How do I resolve an HTTP 503 Service Unavailable error in Amazon OpenSearch Service?
Last updated: 2021-07-30
When I query my Amazon OpenSearch Service (successor to Amazon Elasticsearch Service) domain, I get an HTTP 503 Service Unavailable error. How do I resolve this error?
A load balancer sits in front of each OpenSearch Service domain. The load balancer distributes incoming traffic to the data nodes. An HTTP 503 error indicates that one or more data nodes in the cluster is overloaded. When a node is overloaded by expensive queries or incoming traffic, it doesn't have enough capacity to handle any other incoming requests.
Note: You can use the RequestCount metric in Amazon CloudWatch to track HTTP response codes.
Use one of the following methods to resolve HTTP 503 errors:
Provision more compute resources
- Scale up your domain by switching to larger instances, or scale out by adding more nodes to the cluster. For more information, see Creating and managing Amazon OpenSearch Service domains.
- Confirm that you are using an instance type that is appropriate for your use case. For more information, see Choosing instance types and testing.
Reduce the resource utilization for your queries
- Confirm that you are following best practices for shard and cluster architecture. A poorly designed cluster can't use all available resources. Some nodes might be overloaded while other nodes sit idle. OpenSearch Service can't fetch documents from overloaded nodes. For more information about shard and cluster best practices, see Get started with Amazon OpenSearch Service: How many shards do I need?
- Reduce the number of concurrent requests to the domain.
- Reduce the scope of your query.
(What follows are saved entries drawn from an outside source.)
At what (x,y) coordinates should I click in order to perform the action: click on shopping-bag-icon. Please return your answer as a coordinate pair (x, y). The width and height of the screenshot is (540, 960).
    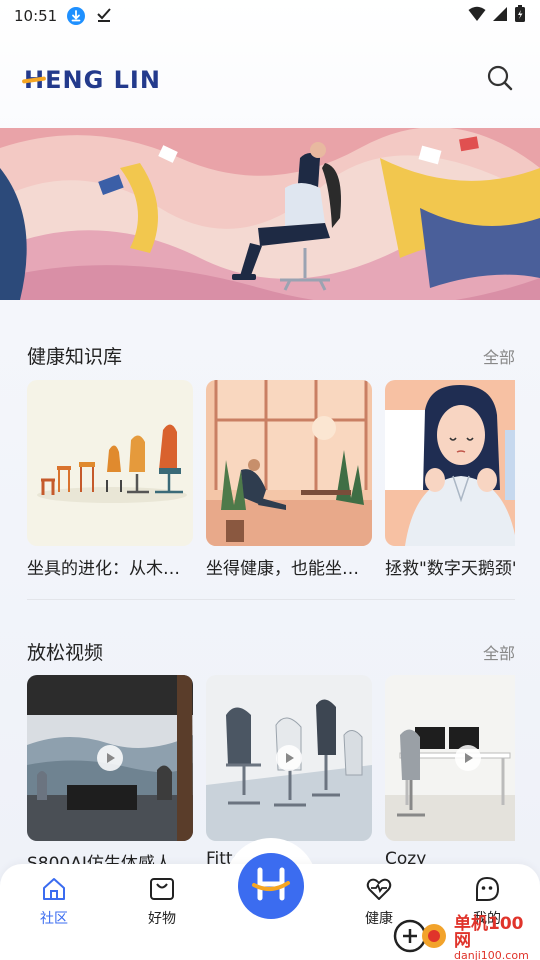
    Looking at the image, I should click on (162, 891).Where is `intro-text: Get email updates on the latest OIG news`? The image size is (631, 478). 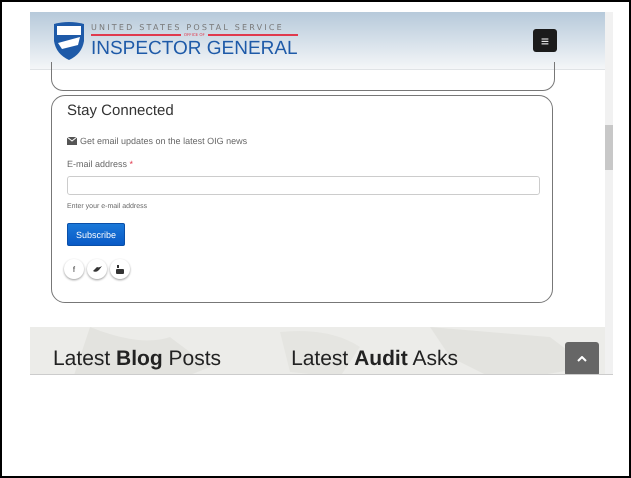
intro-text: Get email updates on the latest OIG news is located at coordinates (164, 141).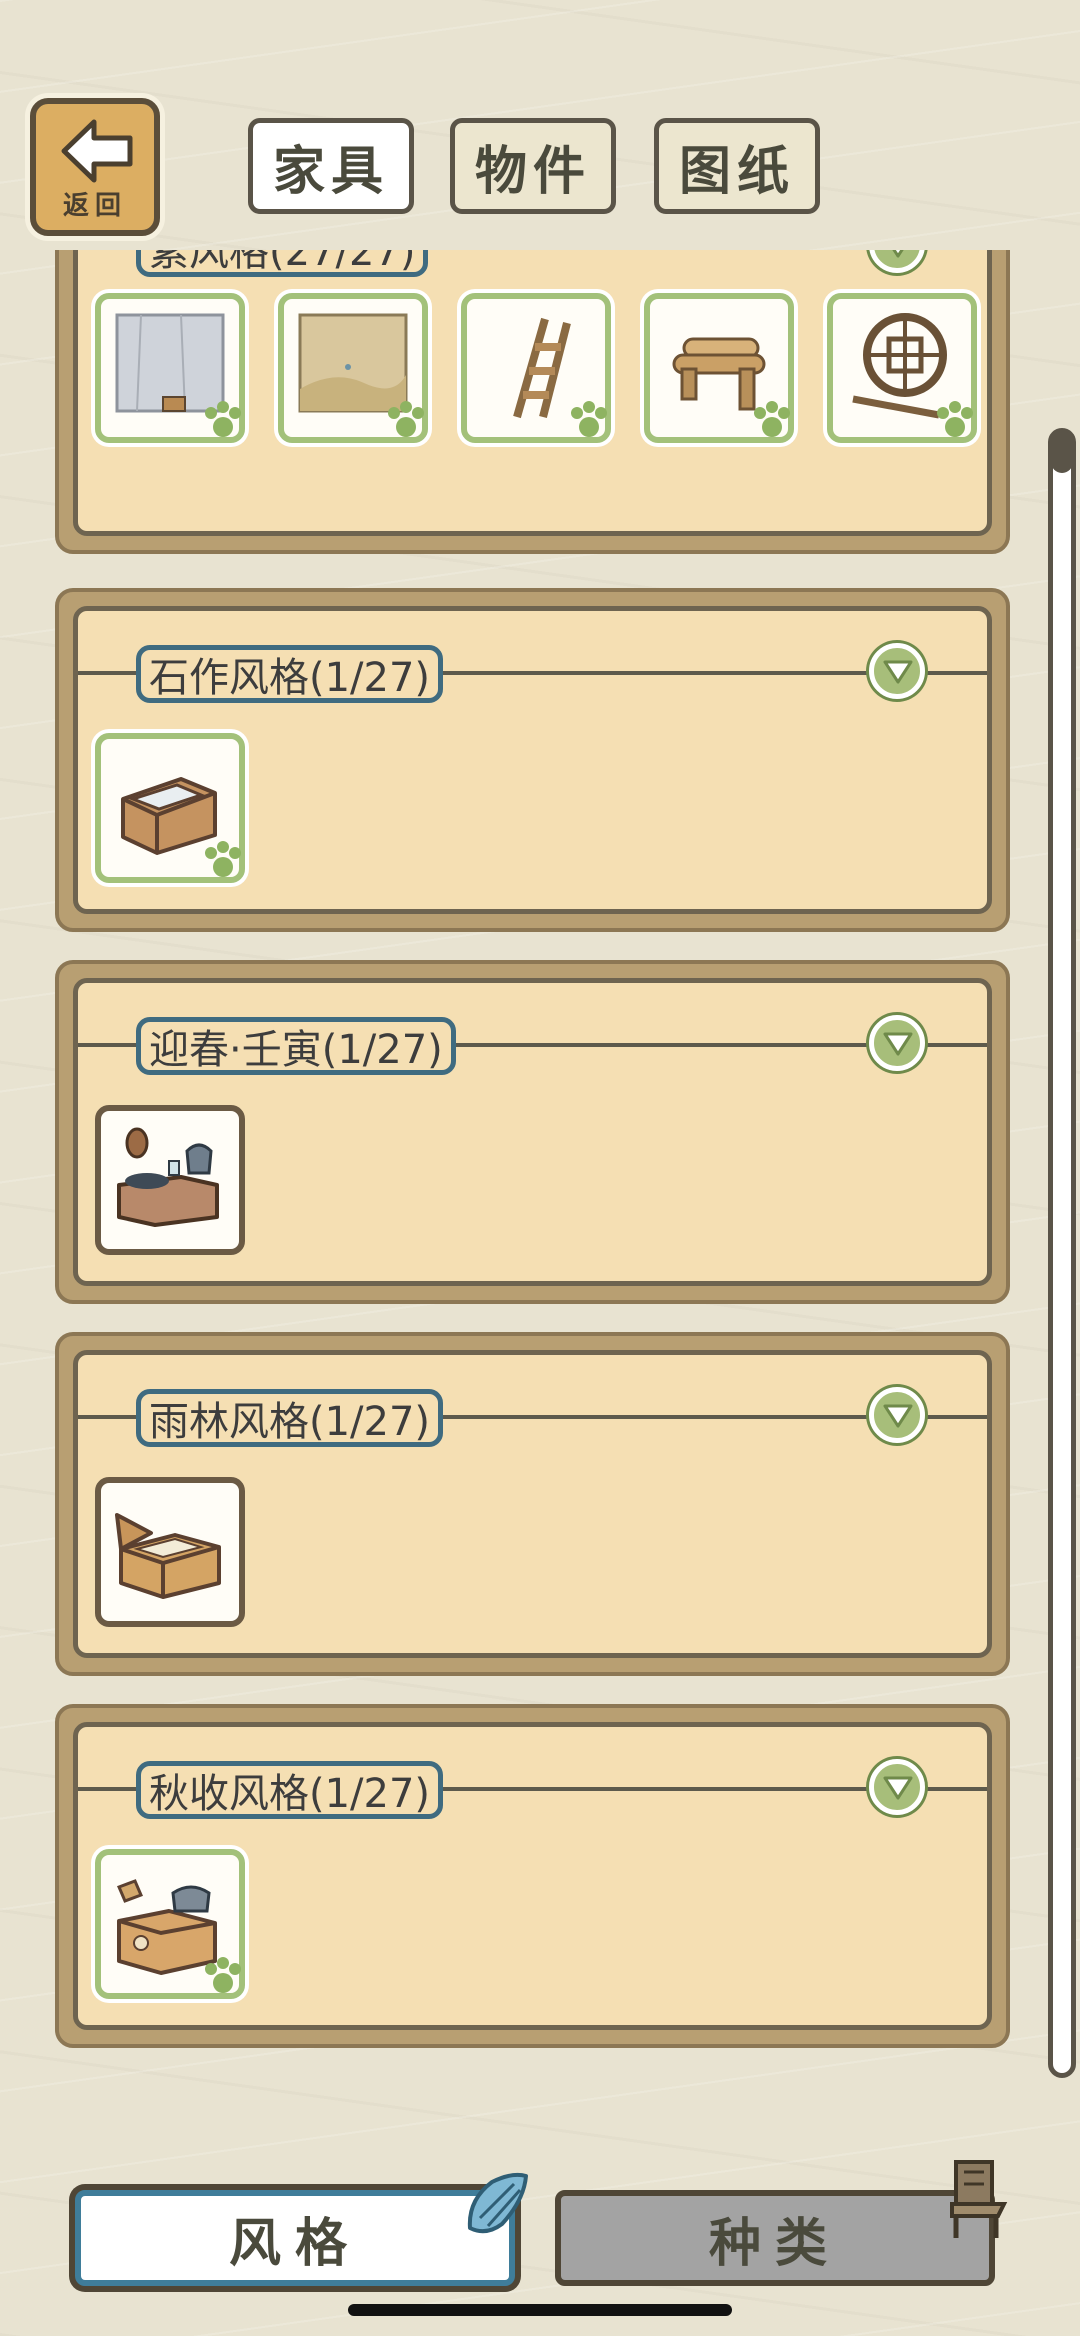 The image size is (1080, 2336). Describe the element at coordinates (532, 1876) in the screenshot. I see `style-section: 秋收风格(1/27)` at that location.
For example, if you run a query for a specific time frame, reduce the date range. You can also filter the results by configuring the index pattern in OpenSearch Dashboards.
- Avoid running select * queries on large indices. Instead, use filters to query a part of the index and search as few fields as possible.
- Re-index and reduce the number of shards. The more shards you have in your cluster, the more likely it will result in a courier fetch error. Because each shard has its own resource allocation and overheads, a large number of shards can strain your cluster. To lower your shard count, see Why is my Amazon OpenSearch Service domain stuck in the "Processing" state?